DATA EXTRACT:
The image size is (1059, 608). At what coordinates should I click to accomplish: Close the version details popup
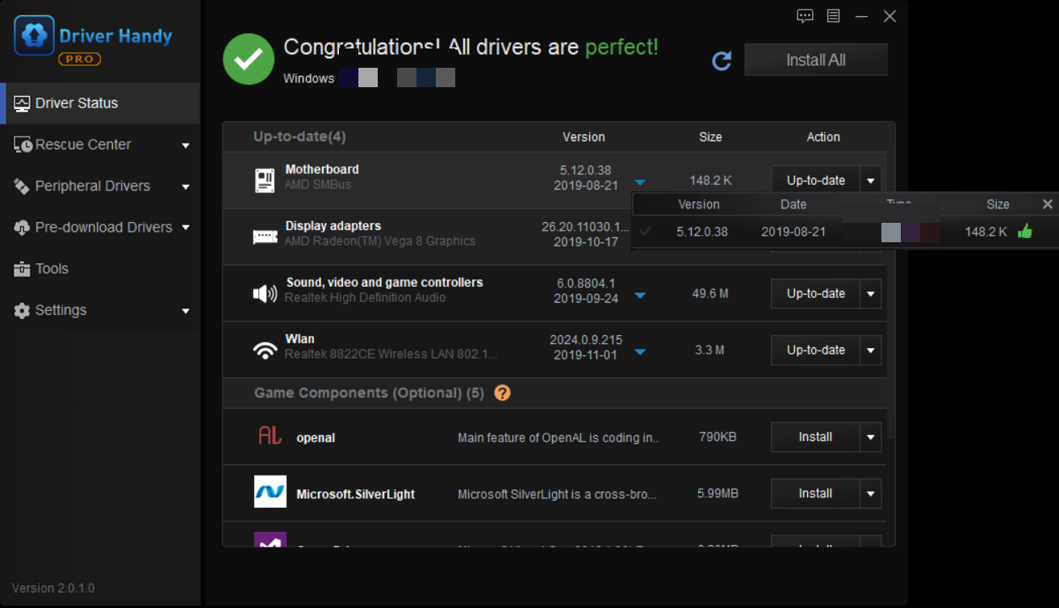click(x=1047, y=204)
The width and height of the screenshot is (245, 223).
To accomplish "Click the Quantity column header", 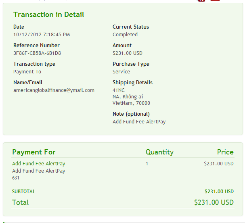I will pyautogui.click(x=159, y=152).
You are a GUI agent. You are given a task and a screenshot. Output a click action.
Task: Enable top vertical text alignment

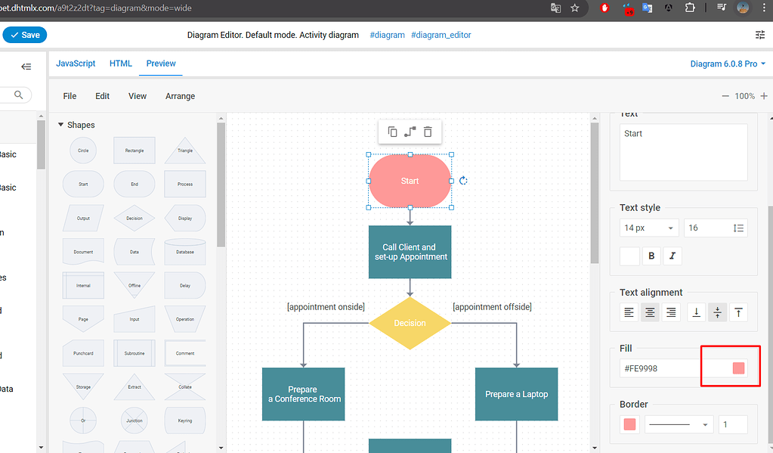coord(738,312)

SHORT EXERCISE: Rewrite the data from the line holding "You are a GUI" through the end of the data, inclusive, replacing "screenshot" with "screen capture" and leaving everything else unchanged. Omit the pictures from your answer.

EXERCISE ANSWER:
You are a GUI agent. You are given a task and a screen capture. Output a click action.
Task: Enable top vertical text alignment

coord(738,312)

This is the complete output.